### [Data supplied]
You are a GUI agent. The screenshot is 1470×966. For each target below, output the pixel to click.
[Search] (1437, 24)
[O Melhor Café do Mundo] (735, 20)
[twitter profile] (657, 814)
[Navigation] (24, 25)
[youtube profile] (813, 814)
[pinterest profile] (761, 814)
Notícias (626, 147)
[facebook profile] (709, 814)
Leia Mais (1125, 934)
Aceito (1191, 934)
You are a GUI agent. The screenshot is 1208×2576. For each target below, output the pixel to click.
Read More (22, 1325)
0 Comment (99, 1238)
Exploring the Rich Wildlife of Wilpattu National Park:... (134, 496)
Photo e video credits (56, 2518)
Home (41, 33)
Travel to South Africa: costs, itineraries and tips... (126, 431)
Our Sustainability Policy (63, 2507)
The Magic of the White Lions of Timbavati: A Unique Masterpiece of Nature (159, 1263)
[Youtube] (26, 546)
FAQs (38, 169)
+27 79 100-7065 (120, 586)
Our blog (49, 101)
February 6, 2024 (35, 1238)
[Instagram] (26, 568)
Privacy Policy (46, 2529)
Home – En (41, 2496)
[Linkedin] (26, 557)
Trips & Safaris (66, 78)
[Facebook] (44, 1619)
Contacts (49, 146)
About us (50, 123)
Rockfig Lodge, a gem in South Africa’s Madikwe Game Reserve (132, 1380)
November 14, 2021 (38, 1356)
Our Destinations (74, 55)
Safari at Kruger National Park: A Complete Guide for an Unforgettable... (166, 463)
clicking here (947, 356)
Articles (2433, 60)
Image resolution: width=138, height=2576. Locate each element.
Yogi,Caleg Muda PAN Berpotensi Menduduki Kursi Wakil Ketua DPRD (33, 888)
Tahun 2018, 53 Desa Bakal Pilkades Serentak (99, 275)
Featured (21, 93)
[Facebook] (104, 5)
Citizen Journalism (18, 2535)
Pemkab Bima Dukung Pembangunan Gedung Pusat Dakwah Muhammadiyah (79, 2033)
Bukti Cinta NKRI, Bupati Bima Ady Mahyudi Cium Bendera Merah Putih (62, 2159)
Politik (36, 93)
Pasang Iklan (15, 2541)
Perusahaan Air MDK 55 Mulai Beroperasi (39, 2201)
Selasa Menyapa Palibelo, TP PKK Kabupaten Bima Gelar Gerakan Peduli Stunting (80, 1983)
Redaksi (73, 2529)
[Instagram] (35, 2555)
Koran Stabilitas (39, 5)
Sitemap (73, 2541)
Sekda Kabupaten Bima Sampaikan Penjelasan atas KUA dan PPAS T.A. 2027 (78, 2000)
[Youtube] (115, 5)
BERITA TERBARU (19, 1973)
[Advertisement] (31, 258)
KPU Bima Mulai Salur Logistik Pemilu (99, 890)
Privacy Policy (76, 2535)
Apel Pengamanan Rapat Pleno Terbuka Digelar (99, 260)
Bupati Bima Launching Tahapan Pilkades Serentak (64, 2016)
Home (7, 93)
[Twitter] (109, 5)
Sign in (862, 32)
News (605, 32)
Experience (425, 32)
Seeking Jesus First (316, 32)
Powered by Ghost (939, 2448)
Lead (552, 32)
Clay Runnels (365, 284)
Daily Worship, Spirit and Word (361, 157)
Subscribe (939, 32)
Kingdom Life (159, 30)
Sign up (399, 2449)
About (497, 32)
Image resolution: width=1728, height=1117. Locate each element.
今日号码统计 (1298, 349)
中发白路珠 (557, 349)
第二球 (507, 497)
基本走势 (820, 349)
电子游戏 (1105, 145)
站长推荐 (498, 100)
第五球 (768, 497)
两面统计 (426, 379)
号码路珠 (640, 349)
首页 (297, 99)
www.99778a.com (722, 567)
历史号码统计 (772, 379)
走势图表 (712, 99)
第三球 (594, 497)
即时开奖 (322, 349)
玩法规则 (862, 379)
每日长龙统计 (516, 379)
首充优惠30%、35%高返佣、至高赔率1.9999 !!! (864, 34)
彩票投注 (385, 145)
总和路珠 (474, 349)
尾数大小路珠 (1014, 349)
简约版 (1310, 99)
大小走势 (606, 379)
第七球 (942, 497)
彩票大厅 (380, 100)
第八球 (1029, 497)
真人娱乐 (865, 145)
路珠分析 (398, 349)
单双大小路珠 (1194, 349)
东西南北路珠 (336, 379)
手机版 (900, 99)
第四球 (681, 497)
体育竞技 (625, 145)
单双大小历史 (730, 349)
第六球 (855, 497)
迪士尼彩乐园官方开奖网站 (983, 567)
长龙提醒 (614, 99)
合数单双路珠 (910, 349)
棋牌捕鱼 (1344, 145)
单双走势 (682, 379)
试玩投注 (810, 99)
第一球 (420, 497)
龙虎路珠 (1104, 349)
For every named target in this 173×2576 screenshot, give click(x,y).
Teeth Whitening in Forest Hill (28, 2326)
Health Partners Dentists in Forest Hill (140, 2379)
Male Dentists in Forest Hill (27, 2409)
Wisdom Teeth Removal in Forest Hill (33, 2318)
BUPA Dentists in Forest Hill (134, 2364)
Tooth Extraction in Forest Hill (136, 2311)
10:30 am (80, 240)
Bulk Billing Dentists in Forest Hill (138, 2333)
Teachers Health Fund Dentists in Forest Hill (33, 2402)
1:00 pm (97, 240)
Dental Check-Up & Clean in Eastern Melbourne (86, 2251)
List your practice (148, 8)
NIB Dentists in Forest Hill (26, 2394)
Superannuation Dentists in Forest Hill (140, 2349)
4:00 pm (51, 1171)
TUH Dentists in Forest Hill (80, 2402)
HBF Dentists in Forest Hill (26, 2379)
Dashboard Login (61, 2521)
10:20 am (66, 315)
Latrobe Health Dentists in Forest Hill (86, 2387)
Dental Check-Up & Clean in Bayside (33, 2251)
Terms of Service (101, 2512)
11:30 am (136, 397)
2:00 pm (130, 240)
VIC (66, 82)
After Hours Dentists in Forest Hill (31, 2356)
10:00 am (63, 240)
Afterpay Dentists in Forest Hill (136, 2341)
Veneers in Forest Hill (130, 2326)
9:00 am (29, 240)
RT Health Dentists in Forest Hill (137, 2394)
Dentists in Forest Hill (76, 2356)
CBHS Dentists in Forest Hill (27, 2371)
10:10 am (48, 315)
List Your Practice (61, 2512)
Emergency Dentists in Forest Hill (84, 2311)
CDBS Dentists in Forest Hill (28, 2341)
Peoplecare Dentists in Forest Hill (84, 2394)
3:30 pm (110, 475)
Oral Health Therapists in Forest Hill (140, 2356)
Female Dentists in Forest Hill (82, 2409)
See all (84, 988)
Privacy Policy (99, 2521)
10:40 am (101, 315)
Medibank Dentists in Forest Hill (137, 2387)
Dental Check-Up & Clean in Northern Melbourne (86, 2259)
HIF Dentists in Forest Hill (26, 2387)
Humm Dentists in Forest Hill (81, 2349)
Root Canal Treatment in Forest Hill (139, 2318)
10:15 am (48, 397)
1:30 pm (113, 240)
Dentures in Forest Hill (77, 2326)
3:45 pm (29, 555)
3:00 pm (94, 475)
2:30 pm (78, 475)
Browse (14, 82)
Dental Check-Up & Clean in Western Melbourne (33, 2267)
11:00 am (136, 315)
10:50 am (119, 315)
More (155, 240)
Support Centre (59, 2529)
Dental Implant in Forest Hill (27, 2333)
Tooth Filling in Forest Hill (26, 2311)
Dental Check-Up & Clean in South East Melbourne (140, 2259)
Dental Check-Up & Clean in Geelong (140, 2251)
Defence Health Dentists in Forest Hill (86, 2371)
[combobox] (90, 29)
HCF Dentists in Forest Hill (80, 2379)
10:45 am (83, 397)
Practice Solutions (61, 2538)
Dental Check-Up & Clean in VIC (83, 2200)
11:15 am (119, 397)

### [Aim of the exercise]
Exactly as they stand, please print the lines from the first line of the records above down to the line that includes "Our blog (49, 101)", both of those included and no others.

### [Solved exercise]
You are a GUI agent. The screenshot is 1470×966. For each target below, output the pixel to click.
[Search] (1437, 24)
[O Melhor Café do Mundo] (735, 20)
[twitter profile] (657, 814)
[Navigation] (24, 25)
[youtube profile] (813, 814)
[pinterest profile] (761, 814)
Notícias (626, 147)
[facebook profile] (709, 814)
Leia Mais (1125, 934)
Aceito (1191, 934)
You are a GUI agent. The screenshot is 1208×2576. For each target below, output the pixel to click.
Read More (22, 1325)
0 Comment (99, 1238)
Exploring the Rich Wildlife of Wilpattu National Park:... (134, 496)
Photo e video credits (56, 2518)
Home (41, 33)
Travel to South Africa: costs, itineraries and tips... (126, 431)
Our Sustainability Policy (63, 2507)
The Magic of the White Lions of Timbavati: A Unique Masterpiece of Nature (159, 1263)
[Youtube] (26, 546)
FAQs (38, 169)
+27 79 100-7065 (120, 586)
Our blog (49, 101)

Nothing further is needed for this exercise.